Fluid mechanics is an essential part in numerous aspects of the composition and pathology of the human eye. In particular, glaucoma, a condition caused by an increased amount of intraocular pressure, is heavily dependent on the proper flow and drainage of aqueous humor in the eye. Currently, the most popular approach to impeding the disease is through numerous types of surgeries, such as laser or incisional surgery, which reduces intraocular pressure by creating a pathway to the Schlemm’s Canal. However, minimal research has been done to improve the drugs administered to glaucoma patients nor the proficiency of the drugs being delivered to the trabecular meshwork, for example. A fundamental analysis has the potential to aid in a better comprehension of the velocity and concentration profile in the human eye to improve in the administering of drugs and validate the effectiveness of surgery on patients without damaging other functional aspects in the eye.

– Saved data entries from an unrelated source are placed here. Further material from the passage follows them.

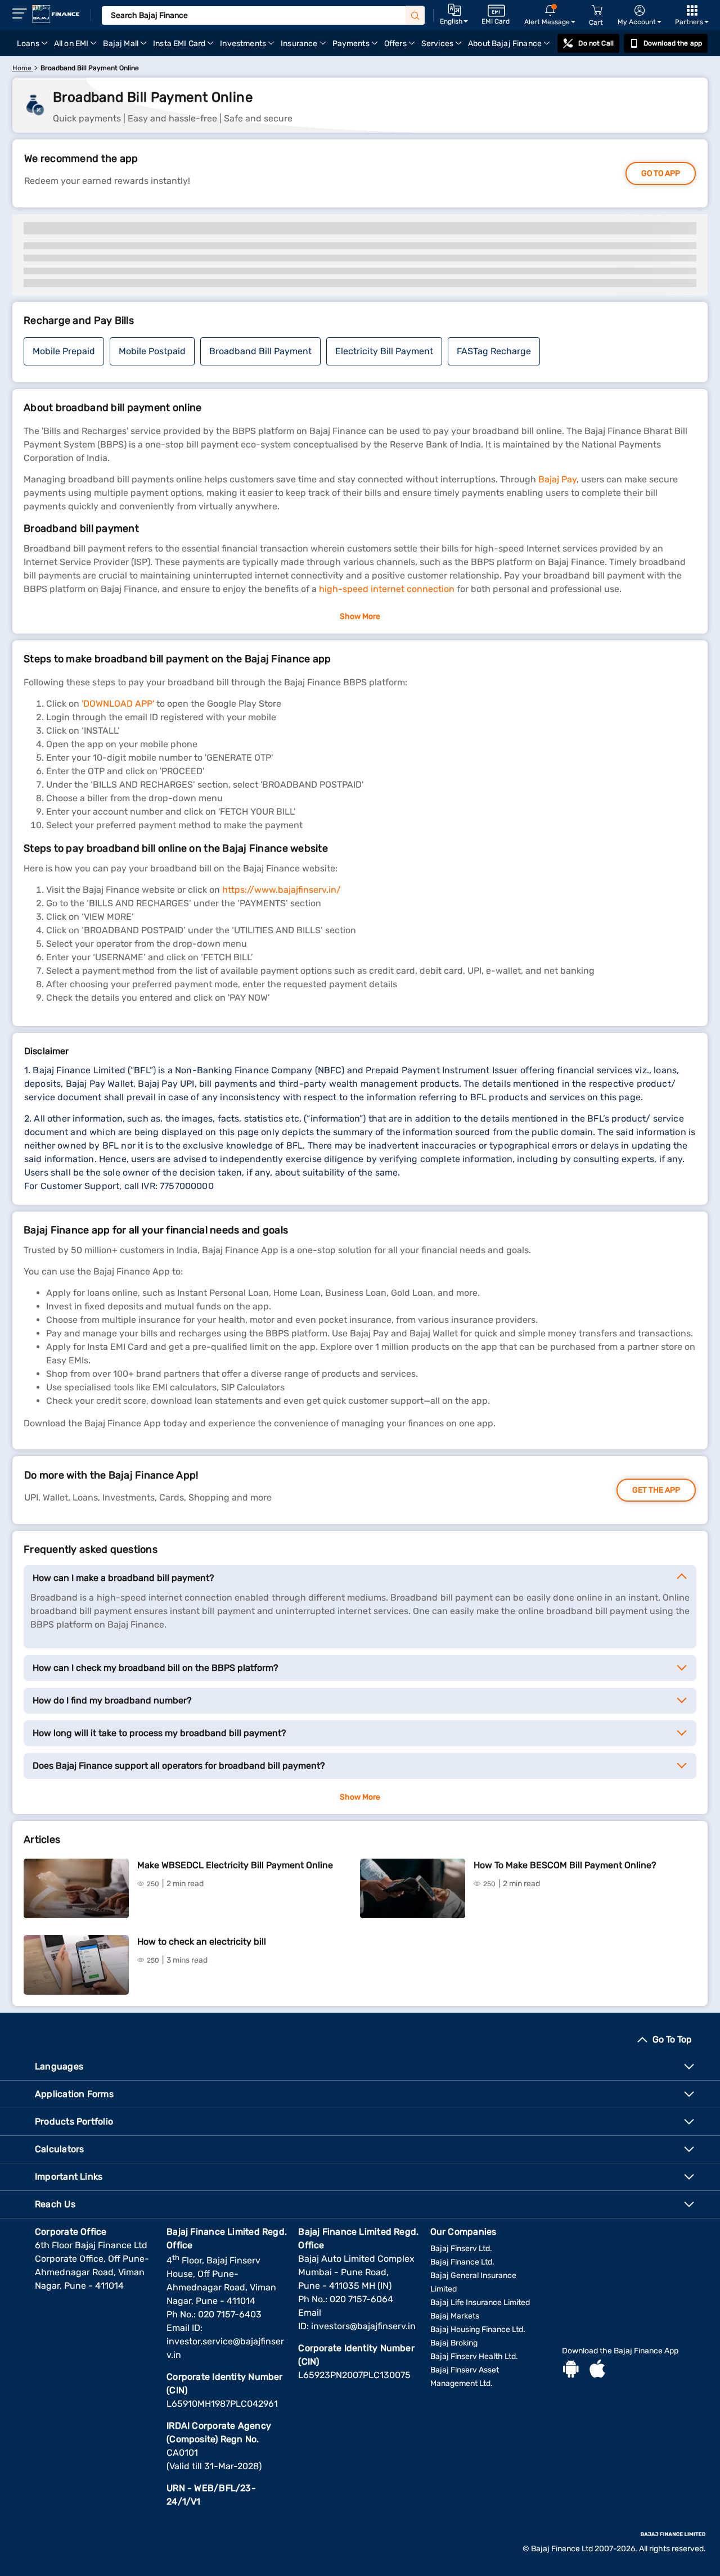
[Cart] (597, 10)
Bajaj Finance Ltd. (462, 2262)
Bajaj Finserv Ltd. (461, 2248)
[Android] (571, 2370)
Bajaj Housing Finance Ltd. (477, 2329)
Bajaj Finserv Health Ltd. (474, 2356)
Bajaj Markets (454, 2316)
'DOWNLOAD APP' (118, 703)
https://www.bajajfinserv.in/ (281, 889)
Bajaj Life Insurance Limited (480, 2302)
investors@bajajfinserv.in (363, 2326)
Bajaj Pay (557, 479)
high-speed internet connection (386, 589)
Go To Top (672, 2039)
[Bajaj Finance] (55, 14)
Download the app (673, 43)
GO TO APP (660, 173)
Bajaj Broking (454, 2343)
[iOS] (597, 2370)
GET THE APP (656, 1490)
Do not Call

In this contribution, the focus is on the analysis of the mathematical models used to solve fundamental differential equations describing the velocity and concentration profile in the human eye. The Navier-Stokes equation is solved using a creeping flow assumption to obtain velocity profiles within the trabecular meshwork. The resulting velocity has been coupled with the corresponding molar species continuity equation to obtain drug concentration profiles in the same local area. A summary of these findings will be provided with significant insight on improved drug treatment and the effectiveness of surgery to glaucoma patients.